Durante años, las empresas almacenaron miles de horas de grabaciones que prácticamente nadie volvía a mirar. Reuniones de Zoom, cámaras de seguridad, capacitaciones, entrevistas, transmisiones internas y material audiovisual corporativo fueron acumulándose como archivos muertos dentro de servidores y nubes empresariales.
Ahora, una startup creada por exdirectivos de Google Japón quiere transformar todo ese material en una nueva fuente de inteligencia empresarial.
La compañía se llama InfiniMind y acaba de captar la atención del ecosistema tecnológico global con una propuesta que mezcla inteligencia artificial multimodal, análisis semántico y automatización avanzada de video.
Según InfiniMind, gran parte del contenido audiovisual empresarial pertenece a una categoría conocida como dark data: información que existe, pero que nunca se analiza realmente. La startup sostiene que el 82% del tráfico mundial de internet ya corresponde a video, aunque la enorme mayoría permanece fuera de cualquier sistema inteligente de análisis.
La idea detrás del proyecto no consiste simplemente en reconocer imágenes o generar subtítulos automáticos. Lo que buscan es construir una infraestructura capaz de entender contexto, relaciones y eventos dentro de grabaciones extremadamente largas.
Su sistema principal, llamado DeepFrame, fue diseñado para procesar cientos de horas de contenido y detectar:
conversaciones relevantes
decisiones empresariales
patrones de comportamiento
incidentes de seguridad
interacciones específicas
momentos importantes dentro de archivos gigantescos
Todo mediante lenguaje natural.
Detrás de InfiniMind están Aza Kai y Hiraku Yanagita, exintegrantes de Google Japón que trabajaron durante años en soluciones de datos e inteligencia artificial. Según explicaron, comenzaron a detectar el problema mientras trabajaban dentro del ecosistema corporativo de Google: las empresas generan enormes cantidades de video, pero casi no poseen herramientas reales para comprenderlo.
La startup consiguió recientemente una inversión inicial de 5,8 millones de dólares liderada por UTEC, uno de los fondos deep-tech más importantes de Asia.
El movimiento no ocurre en un vacío.
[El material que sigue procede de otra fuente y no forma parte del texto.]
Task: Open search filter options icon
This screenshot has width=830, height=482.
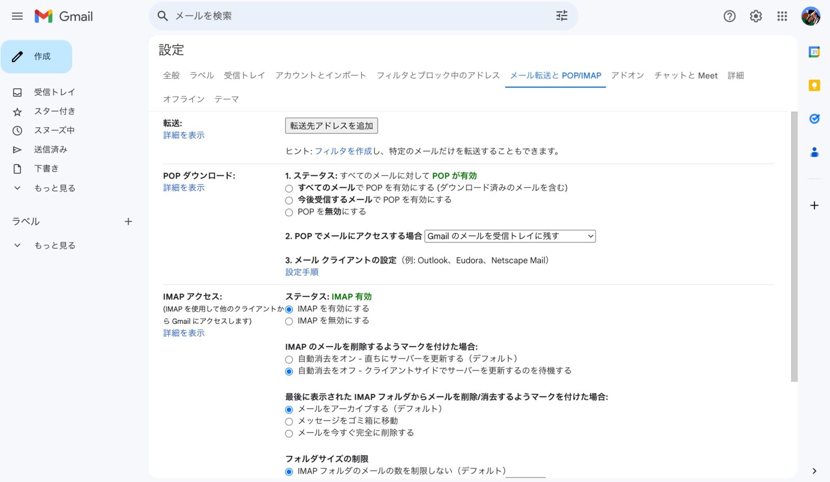Action: pyautogui.click(x=562, y=16)

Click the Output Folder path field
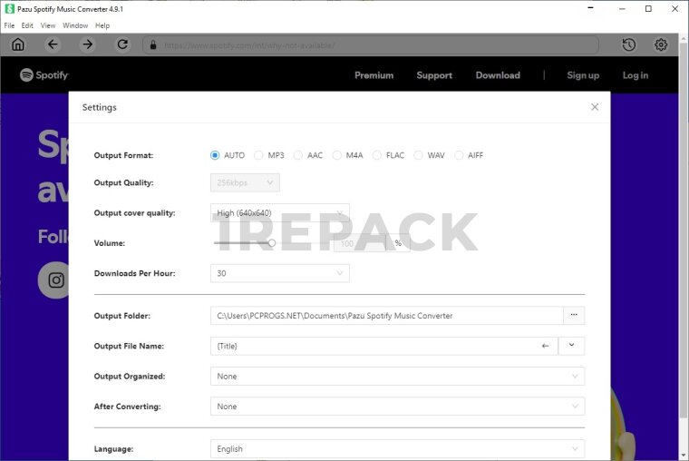[386, 316]
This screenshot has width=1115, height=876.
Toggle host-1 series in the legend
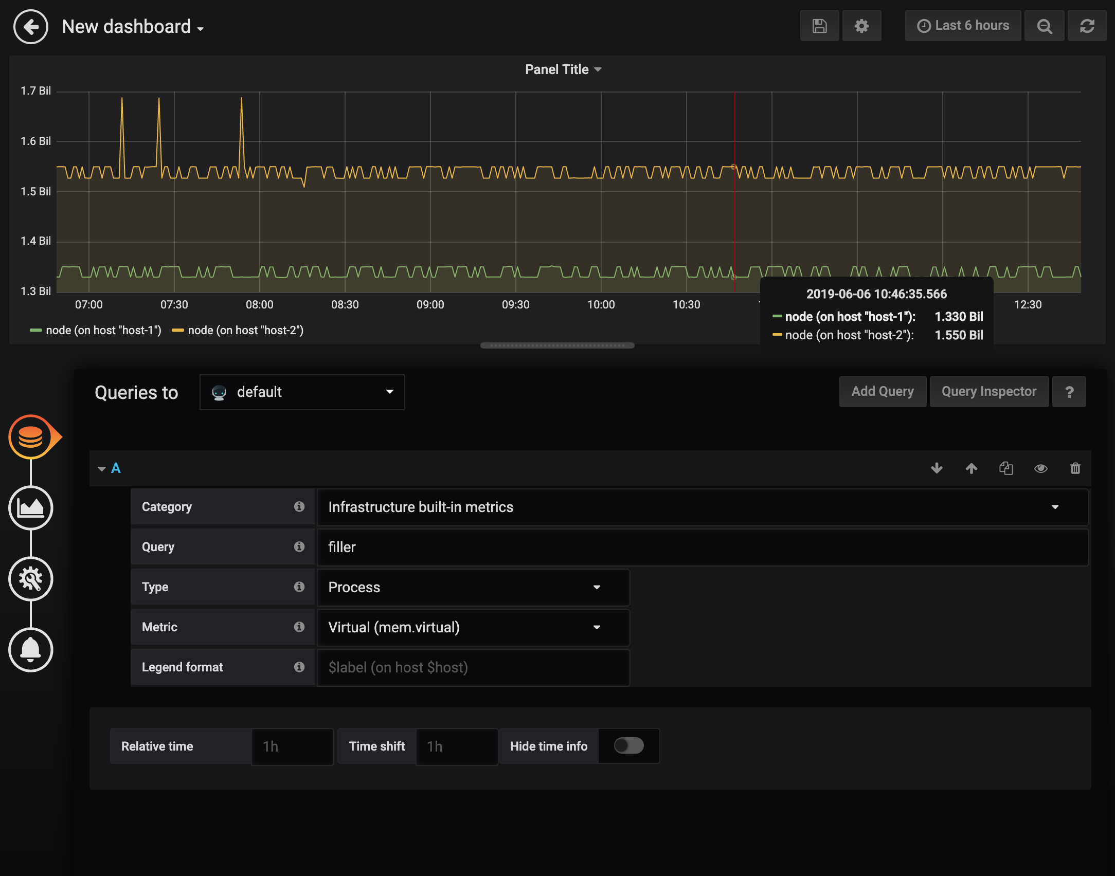(x=103, y=331)
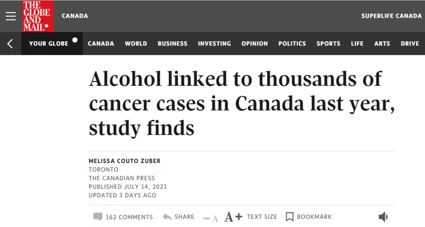Open the Arts section

click(382, 44)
Forma parte de una carrera mucho más amplia donde la inteligencia artificial ya no se limita a escribir textos o generar imágenes, sino que intenta interpretar el comportamiento completo de empresas, consumidores y sistemas audiovisuales.
Lo que vuelve particularmente interesante a InfiniMind es que representa una transición tecnológica importante: el salto desde modelos especializados hacia inteligencias multimodales capaces de interpretar simultáneamente:
video
audio
lenguaje
contexto
acciones humanas
secuencias temporales
Es decir, sistemas que no solamente “ven”, sino que intentan comprender relaciones causa-efecto dentro de grandes volúmenes de información visual.
Esto podría cambiar múltiples sectores:
seguridad
retail
medios
marketing
monitoreo industrial
entrenamiento corporativo
análisis de clientes
y especialmente la automatización empresarial.
Sin embargo, el avance de este tipo de tecnologías también abre preguntas delicadas.
Si una IA puede analizar años enteros de reuniones, cámaras o comunicaciones internas, el límite entre productividad y vigilancia empieza a volverse difuso.
El problema ya no consiste solamente en almacenar datos, sino en la capacidad de interpretarlos automáticamente.
La posibilidad de que empresas o gobiernos utilicen IA para rastrear comportamientos, emociones, patrones laborales o dinámicas humanas en tiempo real genera preocupaciones crecientes sobre privacidad y control social.
InfiniMind asegura que prioriza la seguridad y la soberanía de datos mediante sistemas privados y opciones on-premise para grandes empresas.
Pero el debate de fondo permanece abierto.
La aparición de plataformas como InfiniMind muestra hacia dónde parece dirigirse la nueva etapa de internet:
un entorno donde prácticamente todo el contenido audiovisual podrá ser:
indexado
consultado
interpretado
resumido
automatizado
convertido en datos accionables
Ya no se trata solamente de producir videos.
Se trata de construir inteligencias capaces de entenderlos.
Y en un mundo saturado de cámaras, videollamadas y contenido audiovisual permanente, quien controle esa capacidad de interpretación podría controlar una de las formas más poderosas de información del futuro.